Model dan Tipe dalam
Sistem Peradilan Pidana
Menurut Herbert L. Packer
Sistem peradilan pidana mengenal beberapa
model untuk menjalankan proses peradilan dalam mencapai tujuan sistem peradilan pidana.
Packer menegaskan, bahwa akan ada lebih dari
satu model normative, tetapi tidak akan lebih dari dua model saja.
Kedua model tersebut adalah the due process model dan the crime control model.
The Due Process Model
Ciri-ciri dari model ini adalah:
1. Setiap perkara akan diajukan ke persidangan; 2. Bertitik tolak pada nilai anti kekuasaan dengan
berpegang pada prinsip equality before the law;
3. Lebih mengutamakan sanksi pidana
Crime Control Model
Ciri-ciri crime control model:
1. Tindakan represif terhadap suatu tindakan kriminal merupakan fungsi terpenting dari suatu proses peradilan;
2. Asas praduga bersalah atau presumption of guilty akan menyebabkan sistem ini
dilaksanakan secara efisien.
Menurut Samuel Walker
Pembagian model-model sistem peradilan pidana menurut Packer tersebut adalah pembagian klasik dalam sistem peradilan dan merupakan hasil
konflik dari pemikiran antara punishment atau
rehabilitation.
Menurut John Griffith
John Griffith memperkenalkan model lain dalam sistem peradilan pidana, yaitu familiy model.

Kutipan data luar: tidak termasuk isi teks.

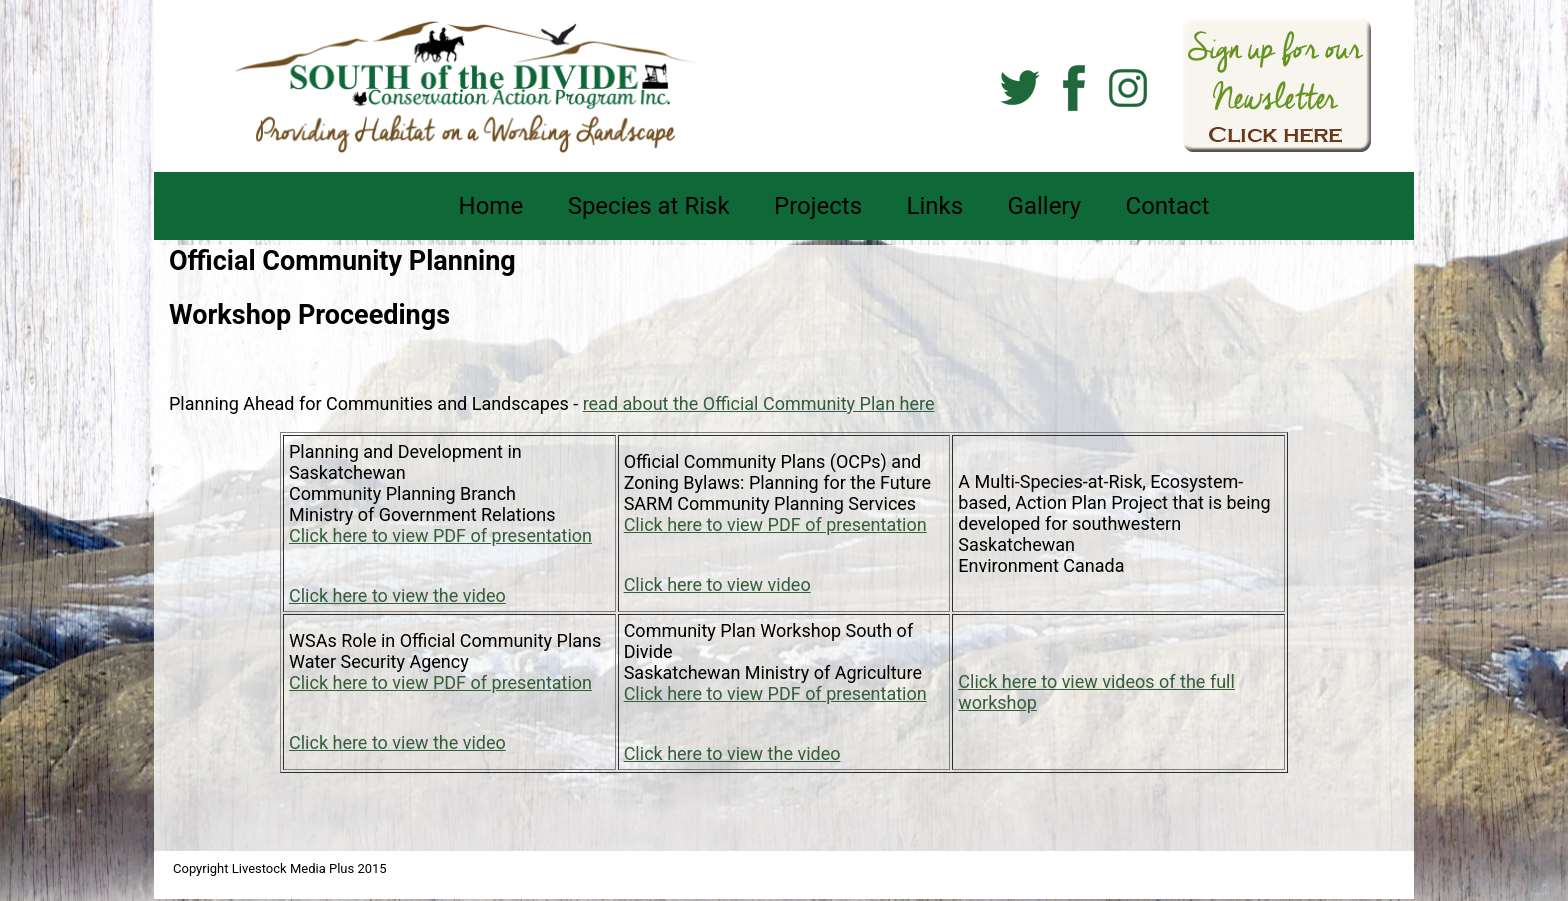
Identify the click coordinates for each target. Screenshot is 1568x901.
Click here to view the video (397, 595)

Model ini merupakan reaksi terhadap adversary
model, yang dipandang tidak menguntungkan. Model kekeluargaan menempatkan pelaku tindak pidana
tidak sebagai musuh masyarakat, melainkan
dipandang sebagai anggota keluarga yang harus dimarahi guna mengendalikan kontrol pribadinya, tetapi tidak boleh ditolak atau diasingkan, semua dilandasi dengan semangat cinta kasih.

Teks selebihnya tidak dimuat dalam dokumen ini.